- Interactive map of Kayabukiya Tavern

Restaurant information
- Owner: Kaoru Otsuka
- Food type: Japanese
- Location: Utsunomiya, Japan
- Other information: Closed on 2020

= Kayabukiya Tavern =

The Kayabukiya Tavern (居酒屋 かやぶき, izakaya kayabuki) was a traditional-style Japanese "sake-house" restaurant (izakaya) that was located in the city of Utsunomiya, north of Tokyo, Japan.

The tavern's owner, Kaoru Otsuka, owns two pet macaque monkeys who were employed to work at the location. The first monkey, twelve-year-old "Yat-chan", is dressed in a shirt and shorts while he takes customers' drink orders and delivers them to the diners' tables. The younger macaque, named Fuku-chan, is currently four years old and has the main duty of bringing the attendees hot towels to clean their hands before ordering drinks. Fuku-chan had only two years of experience, while Yat-chan has been reportedly performing the job for a longer time.

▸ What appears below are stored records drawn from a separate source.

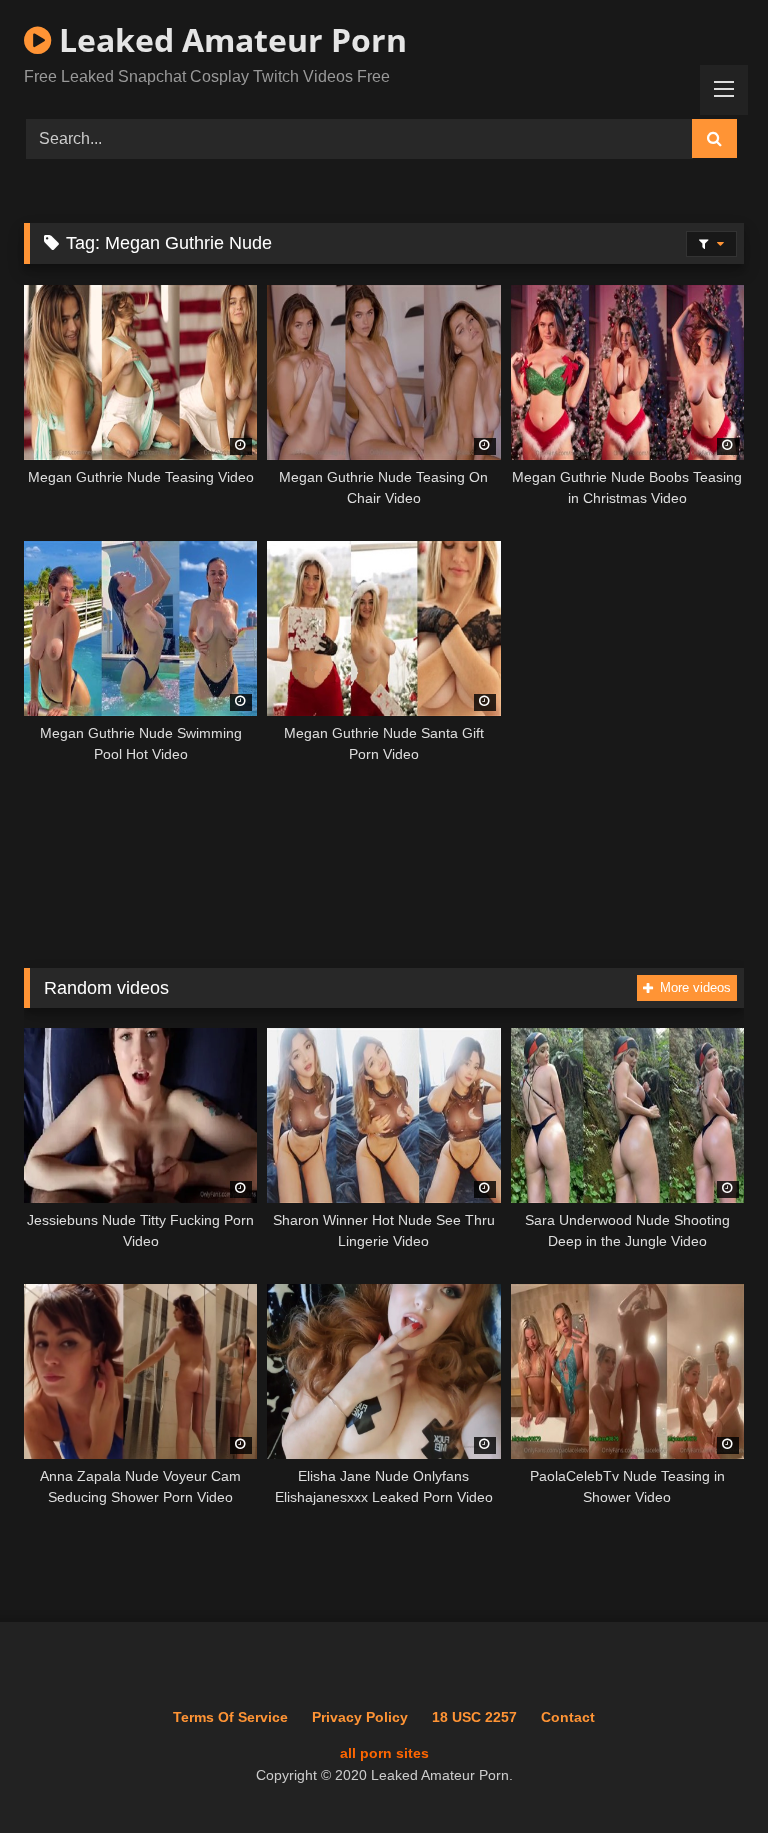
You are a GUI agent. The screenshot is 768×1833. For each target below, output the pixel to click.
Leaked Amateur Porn (229, 39)
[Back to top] (706, 1773)
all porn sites (384, 1753)
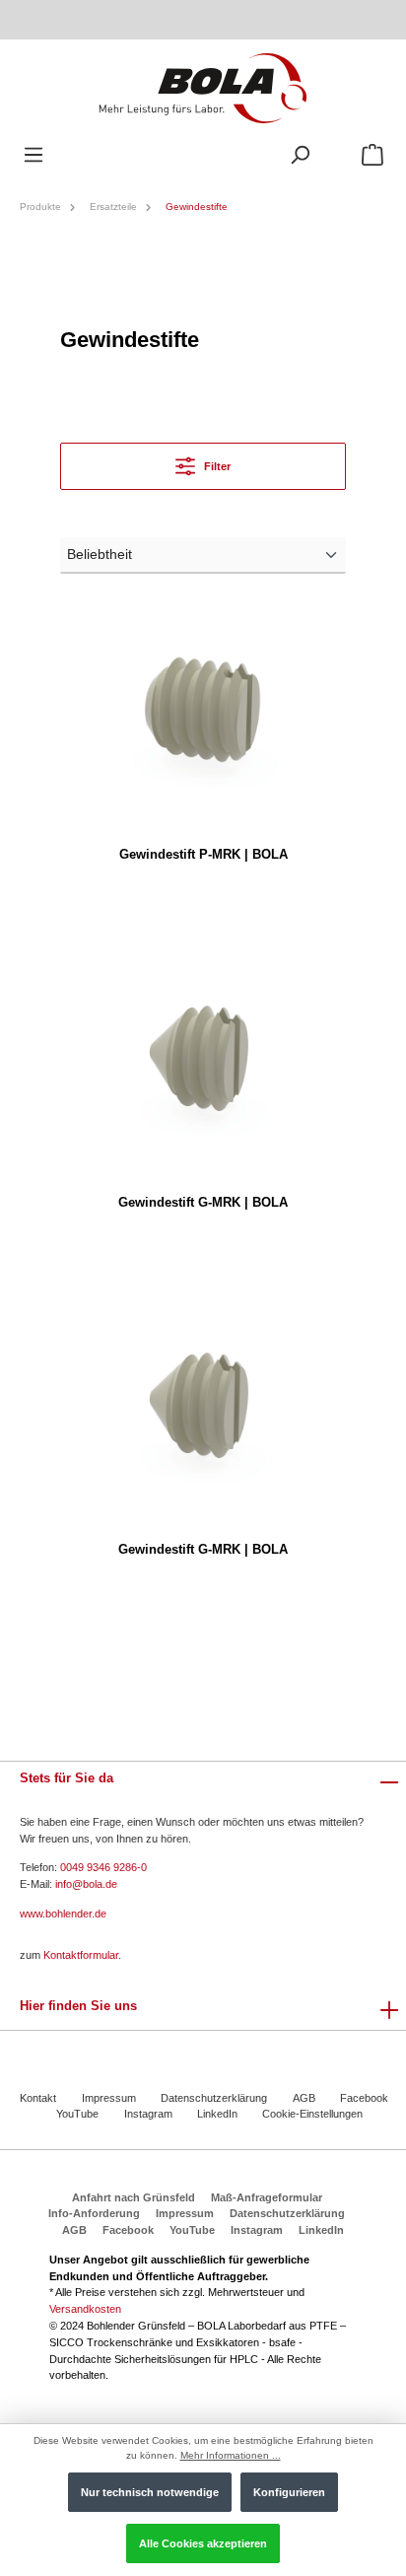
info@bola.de (86, 1884)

Both monkeys received boiled soya beans from customers as tips for their service. The monkeys' environment has been inspected to ensure proper treatment of the animals; due to Japanese animal rights regulations, they are each only allowed to work for two hours a day. The restaurant was also featured as a reward for the winning team in the third episode of Season Two of I Survived a Japanese Game Show.

The tavern was closed on October 15, 2020. As of 2025, the whereabouts of the monkeys is unknown.